(TASK INPUT begins)

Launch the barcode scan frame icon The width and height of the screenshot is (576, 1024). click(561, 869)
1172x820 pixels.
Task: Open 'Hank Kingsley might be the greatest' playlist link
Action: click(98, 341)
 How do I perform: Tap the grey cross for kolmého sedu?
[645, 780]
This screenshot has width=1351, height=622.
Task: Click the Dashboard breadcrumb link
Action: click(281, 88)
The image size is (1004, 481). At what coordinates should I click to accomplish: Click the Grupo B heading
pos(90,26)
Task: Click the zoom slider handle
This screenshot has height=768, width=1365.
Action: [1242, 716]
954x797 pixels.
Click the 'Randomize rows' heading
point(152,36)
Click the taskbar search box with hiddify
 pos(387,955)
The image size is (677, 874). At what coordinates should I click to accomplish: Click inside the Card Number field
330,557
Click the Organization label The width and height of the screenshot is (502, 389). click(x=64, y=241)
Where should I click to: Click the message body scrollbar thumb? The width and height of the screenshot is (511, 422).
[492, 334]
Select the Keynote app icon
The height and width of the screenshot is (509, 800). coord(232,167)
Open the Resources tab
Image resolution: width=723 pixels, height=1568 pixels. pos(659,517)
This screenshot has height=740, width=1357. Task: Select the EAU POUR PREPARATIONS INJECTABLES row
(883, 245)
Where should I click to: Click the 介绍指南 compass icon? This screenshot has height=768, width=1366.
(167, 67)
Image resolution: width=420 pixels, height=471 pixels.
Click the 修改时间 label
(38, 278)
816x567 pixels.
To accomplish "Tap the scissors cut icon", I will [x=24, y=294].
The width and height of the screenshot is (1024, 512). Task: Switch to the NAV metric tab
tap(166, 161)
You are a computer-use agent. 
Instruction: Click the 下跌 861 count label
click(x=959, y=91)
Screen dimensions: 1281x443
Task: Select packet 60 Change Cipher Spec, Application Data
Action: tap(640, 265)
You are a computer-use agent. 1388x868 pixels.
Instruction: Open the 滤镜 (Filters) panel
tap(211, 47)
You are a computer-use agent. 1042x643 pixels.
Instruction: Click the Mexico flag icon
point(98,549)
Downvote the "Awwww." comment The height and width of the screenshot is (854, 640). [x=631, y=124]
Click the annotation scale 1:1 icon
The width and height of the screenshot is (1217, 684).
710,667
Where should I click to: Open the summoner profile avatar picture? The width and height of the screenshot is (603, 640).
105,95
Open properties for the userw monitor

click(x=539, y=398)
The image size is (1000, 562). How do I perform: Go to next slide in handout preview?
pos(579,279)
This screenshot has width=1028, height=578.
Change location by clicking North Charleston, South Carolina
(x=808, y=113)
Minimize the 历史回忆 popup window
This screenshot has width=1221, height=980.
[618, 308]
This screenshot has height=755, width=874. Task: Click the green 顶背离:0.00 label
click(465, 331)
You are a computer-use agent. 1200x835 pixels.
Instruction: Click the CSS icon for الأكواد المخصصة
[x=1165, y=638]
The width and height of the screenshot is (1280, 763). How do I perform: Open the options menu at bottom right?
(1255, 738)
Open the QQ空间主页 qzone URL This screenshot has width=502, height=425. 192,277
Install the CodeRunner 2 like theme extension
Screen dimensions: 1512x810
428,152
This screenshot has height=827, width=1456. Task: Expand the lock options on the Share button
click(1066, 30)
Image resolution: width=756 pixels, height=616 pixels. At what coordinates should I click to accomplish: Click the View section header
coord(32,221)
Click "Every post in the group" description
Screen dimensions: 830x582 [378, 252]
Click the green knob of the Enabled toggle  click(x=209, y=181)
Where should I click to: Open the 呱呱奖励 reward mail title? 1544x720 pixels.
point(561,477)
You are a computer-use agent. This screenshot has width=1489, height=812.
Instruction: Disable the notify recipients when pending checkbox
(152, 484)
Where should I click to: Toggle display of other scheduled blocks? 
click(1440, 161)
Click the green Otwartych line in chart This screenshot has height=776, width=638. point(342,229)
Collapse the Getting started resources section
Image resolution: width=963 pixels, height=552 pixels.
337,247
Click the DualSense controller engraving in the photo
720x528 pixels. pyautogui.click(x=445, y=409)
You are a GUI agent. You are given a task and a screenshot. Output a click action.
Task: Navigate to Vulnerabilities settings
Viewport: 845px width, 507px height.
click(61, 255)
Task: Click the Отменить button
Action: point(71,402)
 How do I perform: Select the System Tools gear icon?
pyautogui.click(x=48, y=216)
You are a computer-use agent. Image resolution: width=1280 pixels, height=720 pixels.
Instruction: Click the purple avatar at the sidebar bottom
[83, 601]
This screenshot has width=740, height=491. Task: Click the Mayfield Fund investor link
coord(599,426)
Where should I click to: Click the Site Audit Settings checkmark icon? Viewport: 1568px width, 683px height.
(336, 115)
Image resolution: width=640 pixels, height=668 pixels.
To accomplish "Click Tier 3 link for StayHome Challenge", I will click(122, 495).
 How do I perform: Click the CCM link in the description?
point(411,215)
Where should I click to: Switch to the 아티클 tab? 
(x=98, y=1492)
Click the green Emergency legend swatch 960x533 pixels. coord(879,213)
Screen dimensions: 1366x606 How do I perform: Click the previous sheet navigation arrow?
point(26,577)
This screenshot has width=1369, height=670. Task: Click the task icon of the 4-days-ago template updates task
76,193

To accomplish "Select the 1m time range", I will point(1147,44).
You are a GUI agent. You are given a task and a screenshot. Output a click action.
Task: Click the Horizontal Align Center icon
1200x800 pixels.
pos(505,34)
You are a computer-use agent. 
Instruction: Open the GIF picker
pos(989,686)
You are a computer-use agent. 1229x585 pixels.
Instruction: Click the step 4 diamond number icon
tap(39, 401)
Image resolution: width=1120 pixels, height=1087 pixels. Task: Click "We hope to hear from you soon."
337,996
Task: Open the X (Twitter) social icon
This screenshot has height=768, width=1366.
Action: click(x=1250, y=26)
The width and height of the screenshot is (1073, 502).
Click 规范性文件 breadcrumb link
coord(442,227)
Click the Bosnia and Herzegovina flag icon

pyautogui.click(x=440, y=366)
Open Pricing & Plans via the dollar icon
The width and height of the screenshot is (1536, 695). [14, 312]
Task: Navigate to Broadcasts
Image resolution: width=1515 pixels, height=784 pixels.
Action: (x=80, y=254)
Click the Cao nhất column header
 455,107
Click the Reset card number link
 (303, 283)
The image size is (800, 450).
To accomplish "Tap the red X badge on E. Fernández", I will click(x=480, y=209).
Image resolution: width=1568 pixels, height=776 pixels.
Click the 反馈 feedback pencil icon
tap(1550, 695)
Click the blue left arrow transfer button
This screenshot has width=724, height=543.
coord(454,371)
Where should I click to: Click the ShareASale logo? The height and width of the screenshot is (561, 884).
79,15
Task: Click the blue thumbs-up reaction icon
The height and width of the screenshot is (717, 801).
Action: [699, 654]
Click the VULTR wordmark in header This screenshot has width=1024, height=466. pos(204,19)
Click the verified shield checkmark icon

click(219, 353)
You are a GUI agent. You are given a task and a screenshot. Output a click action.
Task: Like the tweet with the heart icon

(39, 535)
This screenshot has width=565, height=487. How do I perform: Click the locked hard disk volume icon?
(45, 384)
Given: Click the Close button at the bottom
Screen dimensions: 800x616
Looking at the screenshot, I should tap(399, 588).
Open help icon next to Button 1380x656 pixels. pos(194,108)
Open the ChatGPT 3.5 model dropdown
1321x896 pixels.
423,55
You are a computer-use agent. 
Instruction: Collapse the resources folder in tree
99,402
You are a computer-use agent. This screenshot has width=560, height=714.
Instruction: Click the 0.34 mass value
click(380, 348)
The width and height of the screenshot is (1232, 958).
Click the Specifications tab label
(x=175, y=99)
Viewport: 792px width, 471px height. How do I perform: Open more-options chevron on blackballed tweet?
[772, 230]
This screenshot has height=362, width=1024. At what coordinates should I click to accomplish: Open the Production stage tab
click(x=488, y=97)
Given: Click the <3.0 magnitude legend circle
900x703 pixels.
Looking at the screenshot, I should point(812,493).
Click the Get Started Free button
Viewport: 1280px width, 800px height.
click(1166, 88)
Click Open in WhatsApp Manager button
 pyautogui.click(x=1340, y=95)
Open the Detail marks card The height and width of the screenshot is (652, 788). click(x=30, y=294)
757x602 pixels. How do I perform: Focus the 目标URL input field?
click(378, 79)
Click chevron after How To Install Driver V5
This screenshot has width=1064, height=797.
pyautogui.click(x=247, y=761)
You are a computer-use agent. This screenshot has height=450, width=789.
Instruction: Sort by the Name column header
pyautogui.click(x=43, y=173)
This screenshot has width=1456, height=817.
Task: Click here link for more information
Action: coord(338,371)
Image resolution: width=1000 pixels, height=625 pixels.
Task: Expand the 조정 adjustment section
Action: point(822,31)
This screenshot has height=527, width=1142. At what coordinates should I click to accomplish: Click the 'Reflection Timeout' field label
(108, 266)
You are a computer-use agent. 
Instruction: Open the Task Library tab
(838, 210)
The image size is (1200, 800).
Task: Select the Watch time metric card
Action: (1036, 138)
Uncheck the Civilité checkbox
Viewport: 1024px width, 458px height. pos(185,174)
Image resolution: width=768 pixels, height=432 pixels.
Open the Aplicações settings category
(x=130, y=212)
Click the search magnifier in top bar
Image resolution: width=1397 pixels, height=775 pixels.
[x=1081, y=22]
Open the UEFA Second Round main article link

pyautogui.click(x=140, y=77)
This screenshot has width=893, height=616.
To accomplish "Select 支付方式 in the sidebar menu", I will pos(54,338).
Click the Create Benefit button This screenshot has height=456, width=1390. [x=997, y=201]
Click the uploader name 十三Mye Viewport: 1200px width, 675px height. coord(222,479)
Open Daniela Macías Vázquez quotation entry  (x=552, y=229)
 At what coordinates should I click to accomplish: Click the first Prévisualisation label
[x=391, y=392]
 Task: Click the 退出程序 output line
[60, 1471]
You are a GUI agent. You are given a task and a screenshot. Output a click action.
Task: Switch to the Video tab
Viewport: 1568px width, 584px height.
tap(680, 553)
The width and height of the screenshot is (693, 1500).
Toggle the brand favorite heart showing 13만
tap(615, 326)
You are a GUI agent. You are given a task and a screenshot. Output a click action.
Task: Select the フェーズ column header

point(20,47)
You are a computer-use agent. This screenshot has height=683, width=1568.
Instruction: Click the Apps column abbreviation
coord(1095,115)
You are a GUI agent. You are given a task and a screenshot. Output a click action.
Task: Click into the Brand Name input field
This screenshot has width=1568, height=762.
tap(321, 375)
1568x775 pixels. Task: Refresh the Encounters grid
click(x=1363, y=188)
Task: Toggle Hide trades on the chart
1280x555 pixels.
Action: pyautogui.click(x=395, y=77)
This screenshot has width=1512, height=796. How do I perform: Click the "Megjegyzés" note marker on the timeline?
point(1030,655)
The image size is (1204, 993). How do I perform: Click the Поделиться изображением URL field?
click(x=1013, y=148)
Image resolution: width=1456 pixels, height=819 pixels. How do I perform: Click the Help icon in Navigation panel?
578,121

(TASK INPUT ends)

### WHAT YOU WILL DO
Find and copy each line above holding "chart".

### ANSWER TO THIS PROBLEM
Click the green Otwartych line in chart This screenshot has height=776, width=638. point(342,229)
Task: Toggle Hide trades on the chart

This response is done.